### Provided text
At least a lot of people call the use of probability or statistics AI nowadays. ;)
I once worked for a company in a team with two more fellow computational linguists. We felt constantly embarrassed by the fact that we were fully aware of using simply statistics and probabilities, but the marketing guys made us call it AI. They never heard of psychological approaches, like building real knowledge about the world, etc…

Anyway, whatever it’s called, counting and calculating methods you mentioned work pretty good in a lot of places.

Now looking at trading, I think this is none of those places!
I tried to do something like that with Forex, but I think it’s easier to do a correct one year weather forcast. It’s simply chaotic, and whatever algorithm I tested, no matter how well tuned to tons of past data, it always failed to be better than guessing in the long run.
I think for stuff like that you have to analyze online news for almost everything except the sports corner. Maybe even that. :lol:

So, as long as you’re not able to convince people to buy your trading software, it’s probably just a waste of time to work on such a thing.

If you still want to do automatic trading, Katz, McCormick: The encyclopedia of trading strategies isn’t too hard to read I think.

The thing about artificial neural nets is that they’re actually pretty simple by design, it’s creating a suitable “cost function” and training them that is more complex.

An ANN is basically several layers of interconnected nodes, sometimes with links to feedback information from the output layer back to the input one. You can use as many “hidden” layers as you want between input and output (more=more potential behavioral complexity, I think):

Any data you put into the input layer is multiplied by a weighting at each of the nodes, and as you can see there ^ connections themselves can be given weightings as well. The network is programmed to have the ability to alter the weightings at each of the nodes.

So far, so good, then comes the tricky part. You have to give the network a specific task to solve, and cost function based on that task. The cost function describes how close to the optimal solution any given solution is, so this makes ANNs slightly unsuitable for things like chat bots I think. What is an optimal reply to this thread?? They are probably more suited to things like data analysis.
######
### Records supplied
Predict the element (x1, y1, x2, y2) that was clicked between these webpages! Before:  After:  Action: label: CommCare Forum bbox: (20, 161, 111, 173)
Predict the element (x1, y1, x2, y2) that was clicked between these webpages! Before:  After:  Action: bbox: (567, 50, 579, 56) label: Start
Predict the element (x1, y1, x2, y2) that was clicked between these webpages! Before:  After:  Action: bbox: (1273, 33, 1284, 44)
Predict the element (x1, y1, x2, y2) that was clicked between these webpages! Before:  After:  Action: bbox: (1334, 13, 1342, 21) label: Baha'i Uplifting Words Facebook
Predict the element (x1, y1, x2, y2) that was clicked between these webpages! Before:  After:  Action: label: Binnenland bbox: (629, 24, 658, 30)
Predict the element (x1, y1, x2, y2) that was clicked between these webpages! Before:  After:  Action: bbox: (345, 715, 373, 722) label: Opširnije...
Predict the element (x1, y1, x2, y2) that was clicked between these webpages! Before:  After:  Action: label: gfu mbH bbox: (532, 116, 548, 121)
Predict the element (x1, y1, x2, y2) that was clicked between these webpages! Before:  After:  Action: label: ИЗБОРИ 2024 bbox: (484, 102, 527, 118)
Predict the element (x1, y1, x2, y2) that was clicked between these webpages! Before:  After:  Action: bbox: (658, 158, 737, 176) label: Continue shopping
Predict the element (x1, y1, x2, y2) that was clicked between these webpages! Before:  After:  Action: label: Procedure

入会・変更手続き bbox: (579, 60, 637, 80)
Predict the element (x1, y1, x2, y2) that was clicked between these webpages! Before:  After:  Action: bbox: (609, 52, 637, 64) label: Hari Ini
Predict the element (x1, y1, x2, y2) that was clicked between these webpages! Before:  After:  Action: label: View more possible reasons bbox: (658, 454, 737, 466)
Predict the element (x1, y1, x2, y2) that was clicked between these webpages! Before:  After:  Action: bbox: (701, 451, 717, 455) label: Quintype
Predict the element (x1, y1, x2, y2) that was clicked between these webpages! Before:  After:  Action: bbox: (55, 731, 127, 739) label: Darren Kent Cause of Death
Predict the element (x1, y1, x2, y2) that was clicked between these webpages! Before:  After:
######
**Task set**:
1: Answer these questions about the post on AI and trading:
(a) How many fellow computational linguists were on the writer's team at the company?
(b) In which market did the writer try automated trading?
(c) What does a cost function describe?
2: Summarize the post on AI and trading in three sentences.
3: Pick up the post on AI and trading after its final sentence and continue it.

**Responses**:
1:
(a) Two.
(b) Forex.
(c) How close any given solution is to the optimal solution.

2: The writer once worked as a computational linguist at a company whose marketing staff made the team call its statistics and probabilities AI. Such counting methods work well in many places, but the writer's Forex algorithms, however well tuned to past data, never beat guessing in the long run, so building trading software is probably a waste of time unless people can be convinced to buy it. Artificial neural nets are simple by design, with layers of weighted nodes, but creating a suitable cost function and training them is more complex, which makes them probably more suited to data analysis than to chat bots.

3:
The network can analyse a set of training data, using the cost function to work out how far away the output is from the optimal output, and then adjust the weights at each of the nodes to reduce the search space/move closer to the optimal solution. Once the network can produce the “right” (optimal/closest to cost 0) output from any given input in the training data, you can set it to work on real data :) The behavior should be the same, provided you used a broadly representative training set. With enough input/output nodes and layers you can theoretically train it up to do pretty much anything, although the more complex the problems, the harder it will be to write the cost function and more data/longer will be needed to train. The reason why they also might not be suitable for trading; there’s no real way of telling from past stock market data what will be a good bet in the future, too many factors come into play.

There’s obviously a lot more theory to different types of network/learning algorithms etc but thats a quick tour. I could even show you some basic examples in java if you like, but it’s been a while, so please somebody correct me if I’m wrong about any of the above!

@101010 It looks like that trading program you posted is using a Genetic Algorithm. Something completely different I’m also happy to ramble ignorantly about!!

I mainly just want one to play with.
Not one using GA but one that only works according to simple rules I give it, I mainly just want to learn how to make rules.
I understand concepts quite easily, but syntax and rules elude me.

I don’t know if I get you right, what do you mean by rules exactly? It seems to me you think about rules like something ominous and complicated, while in their basic form they are a pretty simple thing IMHO.

A very common way (C/C++, Java, Perl, etc etc) of formulating rules is simply an if-statement in your code along these lines:

if (someStatement) {  

In Prolog rules look a bit different (and actually are different), but you will get the idea:

brother(X,Y) :- male(X), sibling(X,Y).